Successful start of the Falcon Heavy paves the way for larger projects

That may sound ambitious, but according to Musk, the BFR is not that far off. In the press conference after the launch of the Falcon Heavy, Musk shocked the journalists present with the revelation that he would like to start testing the BFR with short, vertical jumps as soon as next year. SpaceX is currently planning to land the giant spaceship with cargo on Mars as early as 2022.

But Musk himself admits that this extremely optimistic schedule is "ambitious". The launch of the Falcon Heavy was postponed for years due to design revisions and other delays.

Until then, it is quite possible that the Falcon Heavy will play a larger role in scientific missions and bring smaller instruments to various locations in the solar system. Participation in future lunar missions such as those planned by NASA is also possible.

“She can shoot things straight at Pluto and beyond. It can bring satellites into space - it can do everything, ”said Musk.

"If I were a mission developer like I was then and had the Falcon Heavy available, I would start designing launch scenarios right away - how many tons can I get into lunar orbit?" Says G. Scott Hubbard. He is an aviation expert and the former head of NASA's Ames Research Center. "That would immediately become part of the planning."

But the future path of the Falcon Heavy still holds some obstacles in store. Any missile used on high priority missions must prove that it is reliable. A single successful start demonstrates that there are no gross design errors. But more launches are needed to demonstrate the basic reliability of the spacecraft.

"It doesn't matter how much money you save if you lose the payload because the government doesn't insure it - it can't," said Casey Dreier, director of space policy for the Planetary Society. "Reliability will be the key factor."

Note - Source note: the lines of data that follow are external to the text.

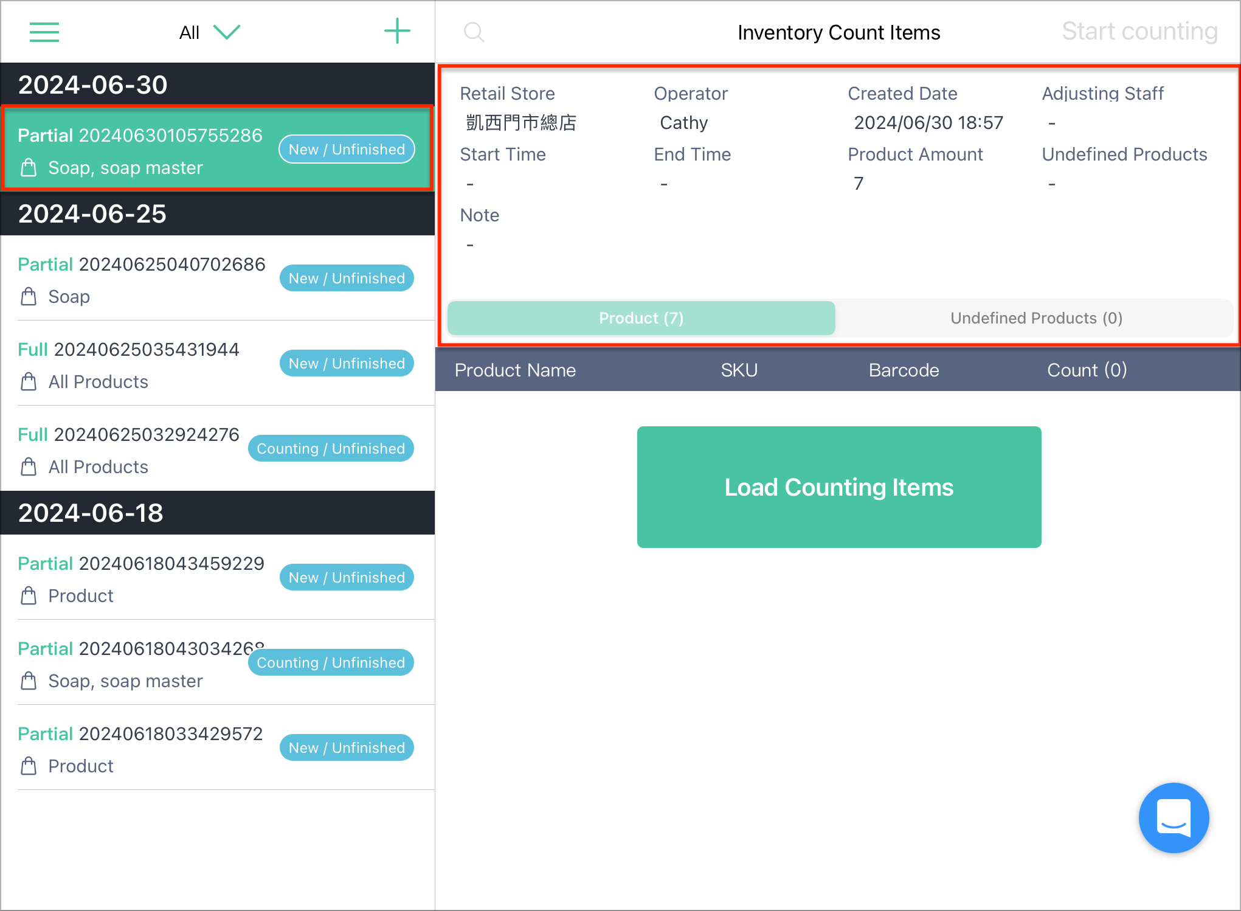Screen dimensions: 1241x911
Task: Open the All filter label
Action: (189, 33)
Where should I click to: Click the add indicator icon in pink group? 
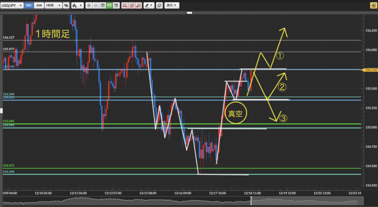pyautogui.click(x=124, y=6)
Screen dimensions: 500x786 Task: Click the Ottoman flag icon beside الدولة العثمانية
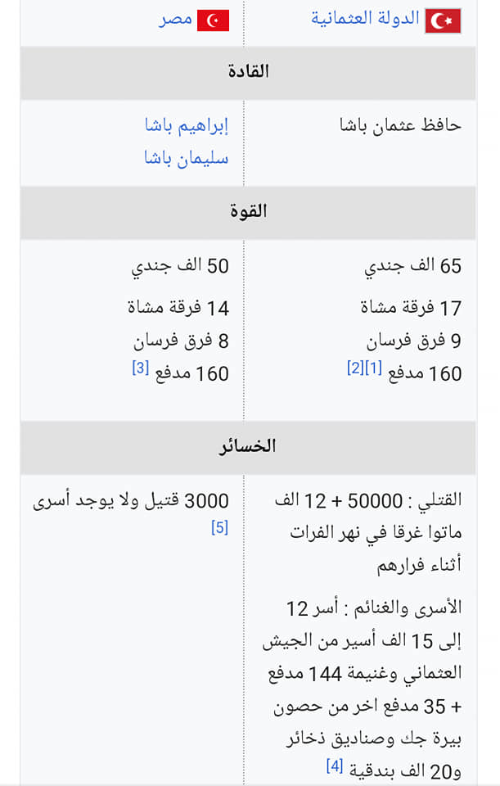click(443, 21)
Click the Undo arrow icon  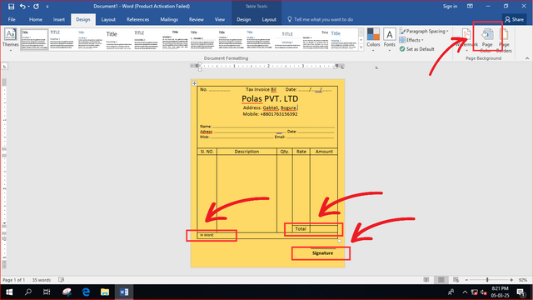[x=22, y=6]
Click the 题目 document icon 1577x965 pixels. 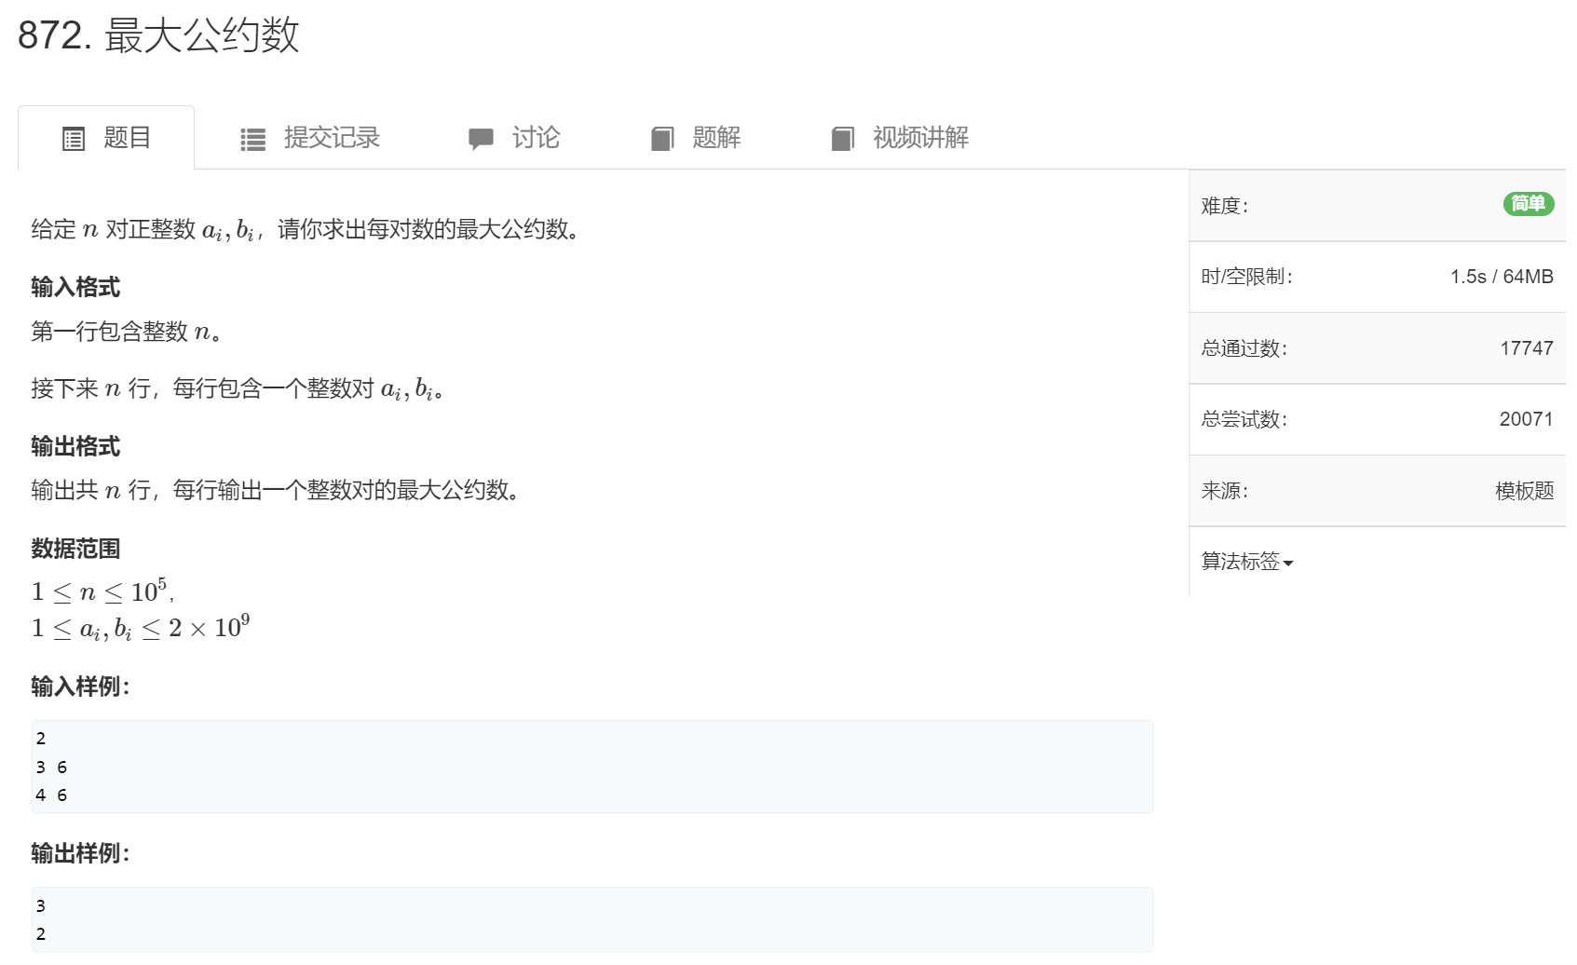(x=74, y=138)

In addition, SpaceX is anything but unrivaled. As Loren Gosh from "The Verge" noted in May, SpaceX and its competitors are competing to develop ever more powerful rockets. Some of these could also overlap in their specifications with NASA's Space Launch System, the large rocket currently under development.

But it doesn't matter who wins the race for the hearts or the contracts in the end: Musk and other personalities in the industry are convinced that these advances represent great ideas that can significantly change the history of mankind.

"Why are we doing this? To do two things: So that we can advance the human presence beyond Earth in any form and to be able to send spacecraft, telescopes and people beyond Earth orbit, ”says Dreier. “We are building a potential to face the challenge of exploring and understanding the cosmos. Basically, that's a really wonderful thing that we're doing as a species. "

Musk would add a third reason: "I want a space race," he said. "Races are exciting."